Precisamos falar sobre fake news
Minha mãe tem 74 anos e, como milhões de
pessoas no mundo, faz uso frequente do celular. É com
ele que. conversando por voz ou por vídeo. diariamente. vence a distância e a saudade dos netos e netas.
Mas, para ela, assim como para milhares e
milhares de pessoas, o celular pode ser também uma
fonte de engano. De vez em quando, por acreditar no que
chega por meio de amigos no seu WhatsApp, me envia
uma ou outra mensagem contendo uma fake news. A
última foi sobre um suposto problema com a vacina da
gripe que, por um momento, diferente de anos anteriores, a fez desistir de se vacinar.
Eu e minha mãe, como boa parte dos
brasileiros, não nascemos na era digital. Nesta sociedade
somos os chamados migrantes e, como tais, a tecnologia
nos gera um certo estranhamento (e até constrangimento),
embora nos fascine e facilite a vida.
Sejamos sinceros. Nada nem ninguém nos
preparou para essas mudanças que revolucionaram a
comunicação. Pior: é difícil destrinchar o que é verdade
em tempo de fake news.
Um dos maiores estudos sobre a disseminação
de notícias falsas na internet, publicado ano passado na
revista "Science", foi realizado pelo Instituto de Tecnologia
de Massachusetts (MIT, na sigla em inglês), dos Estados
Unidos, e concluiu que as notícias falsas se espalham
70% mais rápido que as verdadeiras e alcançam muito
mais gente.
Isso porque as fake news se valem de textos
alarmistas, polêmicos, sensacionalistas, com destaque
para notícias atreladas a temas de saúde, seguidas de
informações mentirosas sobre tudo. Até pouco tempo
atrás, a imprensa era a detentora do que chamamos de
produção de notícias. E os fatos obedeciam a critérios de
apuração e checagem.
O problema é que hoje mantemos essa mesma
crença, quase que religiosa, junto a mensagens das quais
não identificamos sequer a origem, boa parte delas
disseminada em redes sociais. Confia-se a ponto de
compartilhar, sem questionar. O impacto disso é preocupante. Partindo de
pesquisas que mostram que notícias e seus
enquadramentos influenciam opiniões e constroem leituras
da realidade. a disseminação das notícias falsas tem
criado versões alternativas do mundo, da História, das
Ciências "ao gosto do cliente", como dizem por ar.
Os problemas gerados estão em todos os
campos. No âmbito familiar, por exemplo, vai de pais que
deixam de vacinar seus filhos a ponto de criar um grave
problema de saúde pública de impacto mundial.
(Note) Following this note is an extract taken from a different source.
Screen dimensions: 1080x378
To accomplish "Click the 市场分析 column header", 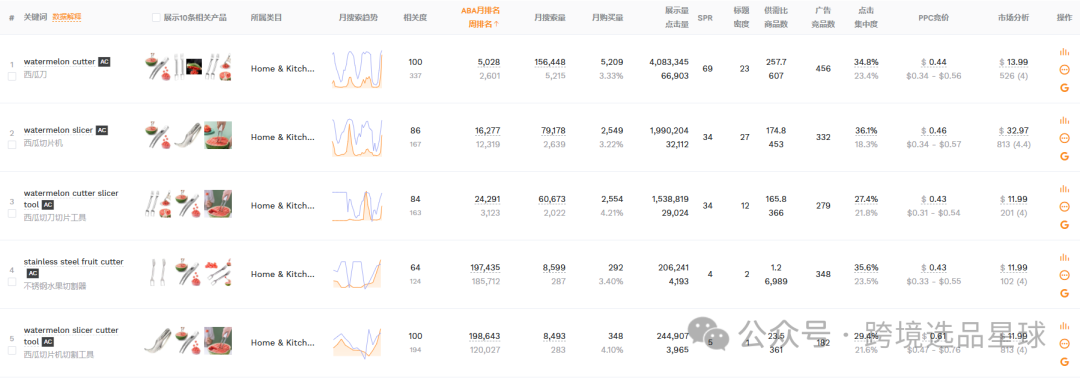I will click(x=1013, y=17).
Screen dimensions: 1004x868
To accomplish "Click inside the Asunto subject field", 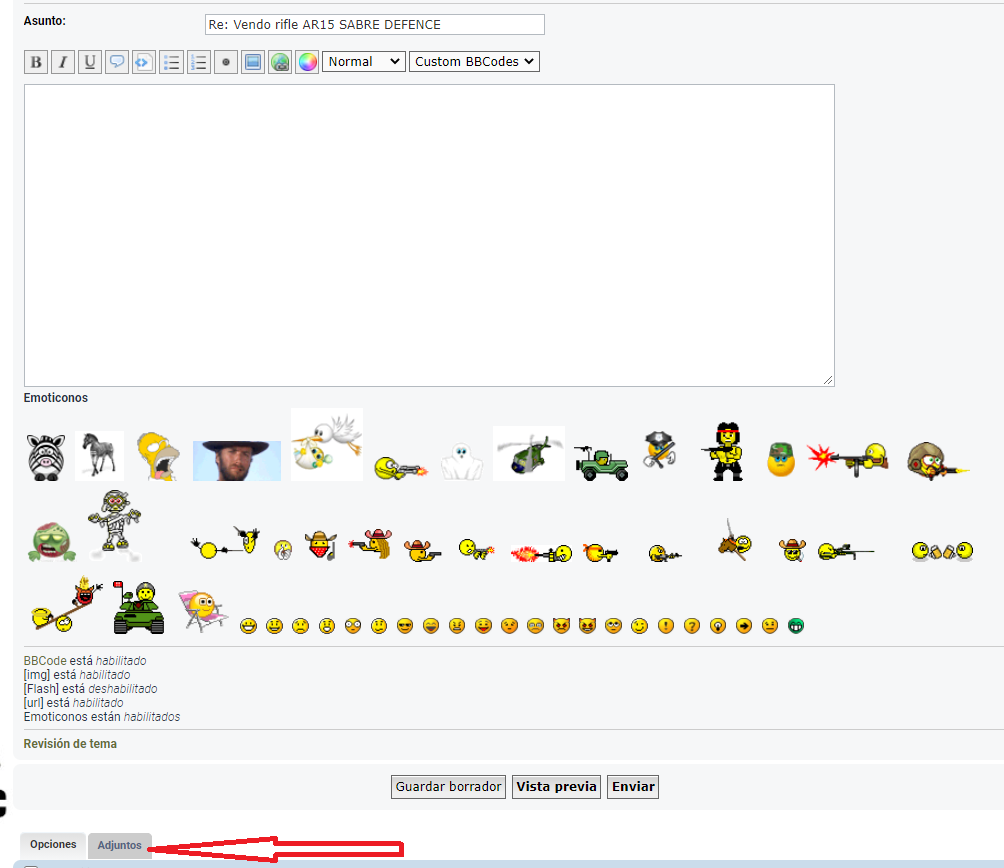I will (x=374, y=24).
E passa
por jovens vítimas de violência virtual e física.
No mundo corporativo, estabelecimentos
comerciais fecham portas, profissionais perdem suas
reputações e produtos são desacreditados como resultado
de uma foto descontextualizada, uma imagem alterada ou
uma legenda falsa.
A democracia também se fragiliza. O processo
democrático corre o risco de ter sua força e credibilidade afetadas por boatos. Não há um estudo capaz de
mensurar os danos causados, mas iniciativas
fragmentadas já sinalizam que ela está em risco.
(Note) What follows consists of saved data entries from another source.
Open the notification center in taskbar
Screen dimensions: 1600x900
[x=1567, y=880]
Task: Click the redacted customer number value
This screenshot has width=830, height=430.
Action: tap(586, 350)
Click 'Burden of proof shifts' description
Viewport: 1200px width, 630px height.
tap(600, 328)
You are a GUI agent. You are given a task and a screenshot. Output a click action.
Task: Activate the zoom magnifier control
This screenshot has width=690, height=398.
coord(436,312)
Estamos em um novo momento cultural e
social, que deve ser entendido para encontrarmos um
caminho seguro de convivência com as novas formas e
ferramentas de comunicação.
No Congresso Nacional, tramitam várias
iniciativas nesse sentido, que precisam ser amplamente
debatidas, com a participação de especialistas e
representantes da sociedade civil.
O problema das fake news certamente passa
pelo domínio das novas tecnologias, com instrumentos de
combate ao crime, mas, também, pela pedagogia do
esclarecimento.
O que posso afirmar, é que, embora não
saibamos ainda o antídoto que usaremos contra a
disseminação de notícias falsas em escala industrial, não
passa pela cabeça de ninguém aceitar a utilização de
qualquer tipo de controle que não seja democrático.